## Exercise input
________
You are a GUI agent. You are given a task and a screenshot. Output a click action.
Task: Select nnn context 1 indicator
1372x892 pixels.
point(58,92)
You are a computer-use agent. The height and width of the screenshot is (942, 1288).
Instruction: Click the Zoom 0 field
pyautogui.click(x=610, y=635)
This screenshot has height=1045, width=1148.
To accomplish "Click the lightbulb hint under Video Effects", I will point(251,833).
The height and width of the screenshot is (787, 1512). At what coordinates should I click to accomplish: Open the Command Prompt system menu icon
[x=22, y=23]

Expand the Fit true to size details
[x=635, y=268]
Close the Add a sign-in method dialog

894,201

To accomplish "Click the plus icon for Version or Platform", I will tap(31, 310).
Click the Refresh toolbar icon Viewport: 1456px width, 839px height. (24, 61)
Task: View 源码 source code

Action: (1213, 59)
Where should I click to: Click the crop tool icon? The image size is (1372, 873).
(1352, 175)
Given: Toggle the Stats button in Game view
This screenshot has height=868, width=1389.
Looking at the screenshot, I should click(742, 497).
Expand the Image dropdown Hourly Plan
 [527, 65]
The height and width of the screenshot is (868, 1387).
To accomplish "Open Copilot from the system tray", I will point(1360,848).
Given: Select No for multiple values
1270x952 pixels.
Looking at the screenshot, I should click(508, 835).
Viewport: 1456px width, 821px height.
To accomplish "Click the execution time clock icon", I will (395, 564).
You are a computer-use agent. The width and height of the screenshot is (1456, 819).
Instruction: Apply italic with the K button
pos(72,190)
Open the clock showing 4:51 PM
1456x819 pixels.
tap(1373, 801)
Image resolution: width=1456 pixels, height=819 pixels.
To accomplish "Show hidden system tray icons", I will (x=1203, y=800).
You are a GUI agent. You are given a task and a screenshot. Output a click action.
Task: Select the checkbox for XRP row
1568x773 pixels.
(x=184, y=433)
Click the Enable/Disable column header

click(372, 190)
________
## What the task requires
All that is wanted is the set of lines from the one with "Click the Refresh" through the last line of the entries, both included, output exactly.

## Task solution
Click the Refresh toolbar icon Viewport: 1456px width, 839px height. (24, 61)
Task: View 源码 source code

Action: (1213, 59)
Where should I click to: Click the crop tool icon? The image size is (1372, 873).
(1352, 175)
Given: Toggle the Stats button in Game view
This screenshot has height=868, width=1389.
Looking at the screenshot, I should click(742, 497).
Expand the Image dropdown Hourly Plan
 [527, 65]
The height and width of the screenshot is (868, 1387).
To accomplish "Open Copilot from the system tray", I will point(1360,848).
Given: Select No for multiple values
1270x952 pixels.
Looking at the screenshot, I should click(508, 835).
Viewport: 1456px width, 821px height.
To accomplish "Click the execution time clock icon", I will (395, 564).
You are a computer-use agent. The width and height of the screenshot is (1456, 819).
Instruction: Apply italic with the K button
pos(72,190)
Open the clock showing 4:51 PM
1456x819 pixels.
tap(1373, 801)
Image resolution: width=1456 pixels, height=819 pixels.
To accomplish "Show hidden system tray icons", I will (x=1203, y=800).
You are a GUI agent. You are given a task and a screenshot. Output a click action.
Task: Select the checkbox for XRP row
1568x773 pixels.
(x=184, y=433)
Click the Enable/Disable column header

click(372, 190)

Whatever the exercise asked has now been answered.